Like teachers, many principals at the district needed crucial training to help them assimilate their newfound students with special needs into their schools.

And there were practical considerations too, like how to set up “sensory rooms” where children with certain disabilities could cool down after getting upset.

Special education training was never mandated for principals either. And there’s more.

Susan Martinez, executive director of the district’s Special Education Division, said she was told principals were too busy to hear about additional training. She said she was told not to attend meetings with principals, and was barred from putting information about training on the district’s website.

“Because of the way the system was, we were not allowed access to principals. So, the word was out there that we didn’t want to work with principals,” Martinez said. “We would say ‘We can do training, we want to do training, but we’re not allowed to.’”

Asked who barred her from approaching principals, Martinez named Grenita Lathan, who used to serve as a deputy superintendent and is now superintendent of a school district in Peoria, Ill.

Lathan said Martinez’s claim is untrue. She said she’ll be contacting the district.

Battling Through

We spoke with several school principals throughout this project and, unsurprisingly, heard a mixed bag of reactions to the new special education approach.
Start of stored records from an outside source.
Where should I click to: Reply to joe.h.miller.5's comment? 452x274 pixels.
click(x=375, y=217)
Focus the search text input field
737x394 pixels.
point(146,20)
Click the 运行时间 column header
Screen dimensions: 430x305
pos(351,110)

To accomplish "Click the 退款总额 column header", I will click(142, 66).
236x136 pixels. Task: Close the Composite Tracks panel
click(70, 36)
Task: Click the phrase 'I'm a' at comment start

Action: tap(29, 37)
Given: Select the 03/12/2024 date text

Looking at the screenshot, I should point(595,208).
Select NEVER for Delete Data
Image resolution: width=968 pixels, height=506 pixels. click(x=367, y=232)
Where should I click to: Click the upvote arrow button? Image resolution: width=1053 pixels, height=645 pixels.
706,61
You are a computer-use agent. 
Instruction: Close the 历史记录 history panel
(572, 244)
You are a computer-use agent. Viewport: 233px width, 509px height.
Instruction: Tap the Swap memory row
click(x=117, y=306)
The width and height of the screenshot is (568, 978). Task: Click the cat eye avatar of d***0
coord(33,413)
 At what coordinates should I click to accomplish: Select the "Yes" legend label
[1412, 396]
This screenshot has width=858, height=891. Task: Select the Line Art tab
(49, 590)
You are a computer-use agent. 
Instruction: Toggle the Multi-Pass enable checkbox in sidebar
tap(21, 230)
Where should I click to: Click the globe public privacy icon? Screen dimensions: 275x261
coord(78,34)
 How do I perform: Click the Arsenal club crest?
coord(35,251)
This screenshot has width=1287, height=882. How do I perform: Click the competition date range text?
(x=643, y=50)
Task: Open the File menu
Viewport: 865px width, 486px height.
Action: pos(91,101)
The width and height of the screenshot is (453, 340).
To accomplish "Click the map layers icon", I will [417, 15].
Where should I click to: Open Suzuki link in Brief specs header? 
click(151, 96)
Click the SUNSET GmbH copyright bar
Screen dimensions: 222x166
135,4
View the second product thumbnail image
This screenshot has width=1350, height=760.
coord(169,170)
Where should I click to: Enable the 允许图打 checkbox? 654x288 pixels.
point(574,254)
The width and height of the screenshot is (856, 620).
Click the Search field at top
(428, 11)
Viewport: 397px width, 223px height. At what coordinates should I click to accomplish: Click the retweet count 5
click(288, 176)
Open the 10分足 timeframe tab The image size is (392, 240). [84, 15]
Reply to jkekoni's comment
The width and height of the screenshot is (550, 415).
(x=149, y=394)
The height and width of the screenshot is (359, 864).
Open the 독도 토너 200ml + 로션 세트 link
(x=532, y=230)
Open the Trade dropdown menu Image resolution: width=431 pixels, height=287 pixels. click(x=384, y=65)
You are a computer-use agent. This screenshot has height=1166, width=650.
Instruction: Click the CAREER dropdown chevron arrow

On the whole, principals said they have overcome any skepticism they may have had about inclusion. They’ve seen many of their students with special needs flourish under the new model. And all of the principals said they’re now over any “teething problems” they had when the model was first introduced.

But the same principals also said they’ve overcome those problems largely on their own, without much help from the district. More training would have helped, they said, and it would also have been helpful to have been told about it.

“I’ve discovered a lot of that training by accident,” Moreno said. “That’s certainly not the way this should have happened with such a huge transition. I would have expected an army of special ed experts being available to us.”

A Swinging Pendulum

One last thing.

Throughout our reporting, principals, teachers and parents also expressed worry that the district has swung too far in the direction of inclusion.

Martinez said that the district never planned to completely phase out separate special education classrooms. But, again and again throughout this project, special education teachers and principals told us that the financial reality at the district has made providing such separate classrooms impossible, and that they’ve all but disappeared.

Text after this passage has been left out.